No matter how small the part, our Chinese partners wanted to build it locally.
The first new vehicle developed and launched by my team, during my time as executive chief engineer for GM's global crossovers, was the replacement for the world’s best-selling Cadillac, the SRX, which was renamed XT5. Crossover vehicles combine the high seating position, space, and utility of a sport utility vehicle (SUV) with car-like levels of refinement. Crossovers continued to grow in popularity in the US and were starting to also take off in China and other parts of the world, especially luxury-branded models. Global sales of the SRX were 99,397 units in 2015 1 , and with the launch of our XT5 replacement, this total would grow by 45% to 143,905 units in 2017 2 , the first full year of production.
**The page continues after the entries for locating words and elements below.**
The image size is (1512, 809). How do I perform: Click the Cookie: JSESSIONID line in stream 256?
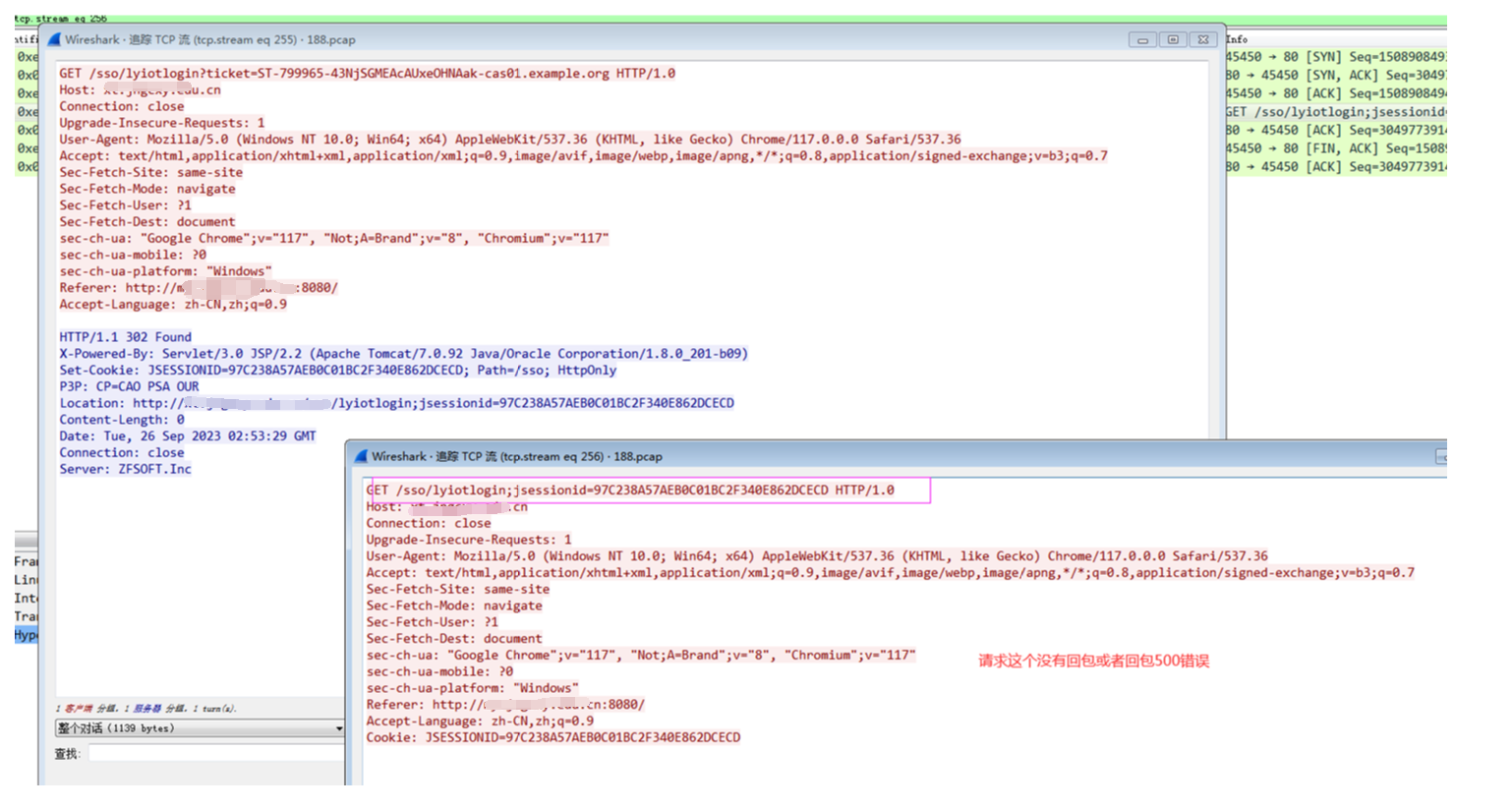[552, 737]
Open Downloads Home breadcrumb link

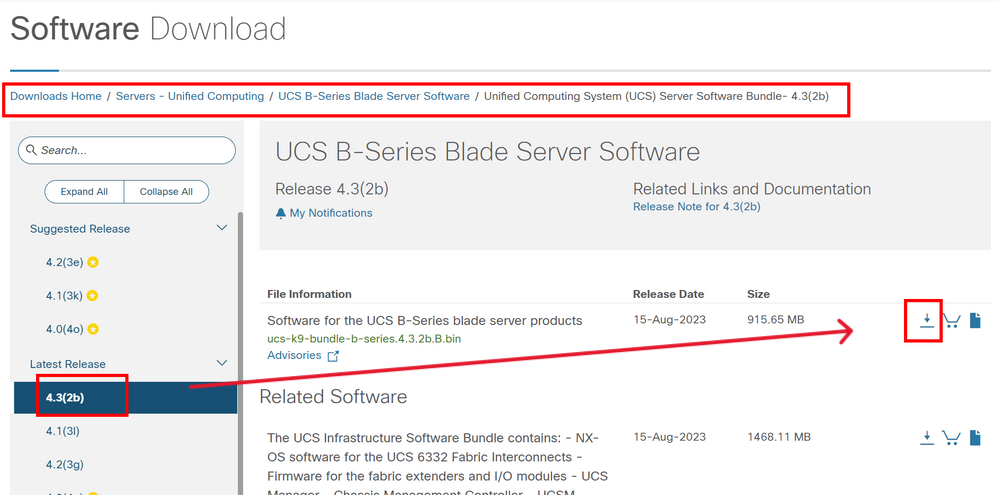[x=55, y=96]
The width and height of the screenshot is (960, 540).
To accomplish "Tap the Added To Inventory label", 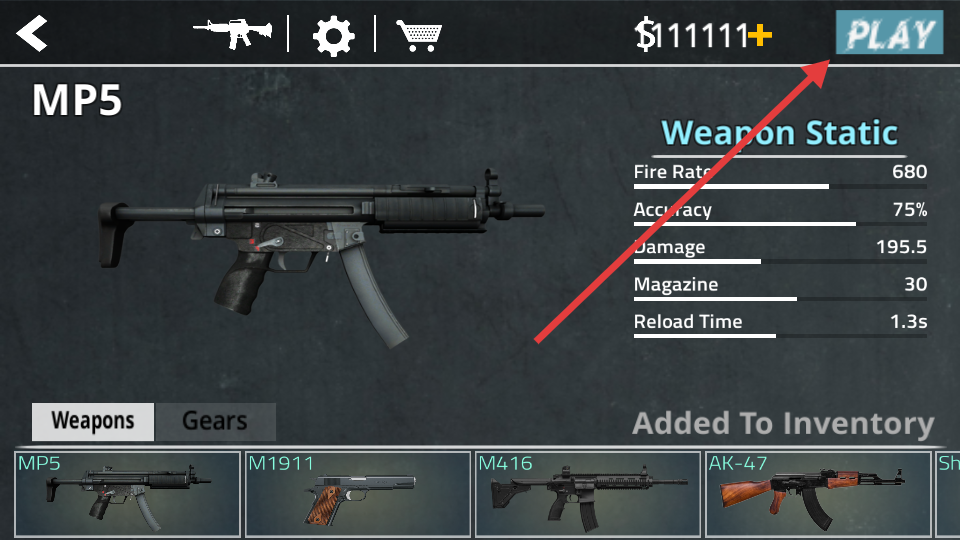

While the vehicle would be designed and engineered primarily in the US, it would be built in both the US and China.
Under Chinese law, non-Chinese automakers like Honda, BMW, Ford, or GM cannot build and sell vehicles in China on their own. Parts can be manufactured and sold by foreign companies, but not cars and trucks. Global automakers are required to form joint ventures that are at least 50% owned by a local Chinese company in order to produce and sell vehicles. The government must approve of the partnership, then the JV can receive the license. 3 The Chinese government views the automotive industry to be of key strategic importance to the country. One of the expected outcomes of the legally required joint ventures is the transfer of technology and know-how from global automakers to the local Chinese manufacturing business partners. As these new car-making ventures have come online, global parts makers scramble to develop the supply chain needed to produce the parts for these vehicles. These suppliers are not required to form JVs to obtain production licenses, making the opportunity to serve the Chinese market accessible to businesses ranging from multinational Tier 1 suppliers (sell major assemblies and parts directly to the automakers) and Tier 2 suppliers (sell smaller parts to the Tier 1 suppliers) to international and local entrepreneurs looking to capitalize on this sizable auto market. GM’s joint venture in China was with Shanghai Auto Industrial Corporation (SAIC), which is owned by the government of the city of Shanghai. The JV is called SAIC-GM or SGM.
A car is made up of approximately 30,000 individual parts. While the largest parts of the car, like the engine and body structure, are typically made by the automakers themselves in their own plant facilities, the vast majority (60-70% of the value) of these parts are actually manufactured by independent parts suppliers. Under the direction of the automakers product development team, these suppliers build various parts of the vehicle and ship these parts to the automaker’s assembly plant for installation on the vehicle. In some cases, suppliers partner with the automakers and complete portions of the part or vehicle subsystem design and engineering work as well. Under these scenarios, the automakers' engineers still maintain responsibility for the systems integration of the parts. This includes ensuring that the part fits with the adjacent parts on the vehicle, performs as expected, and has the expected aesthetics, i.e., looks good.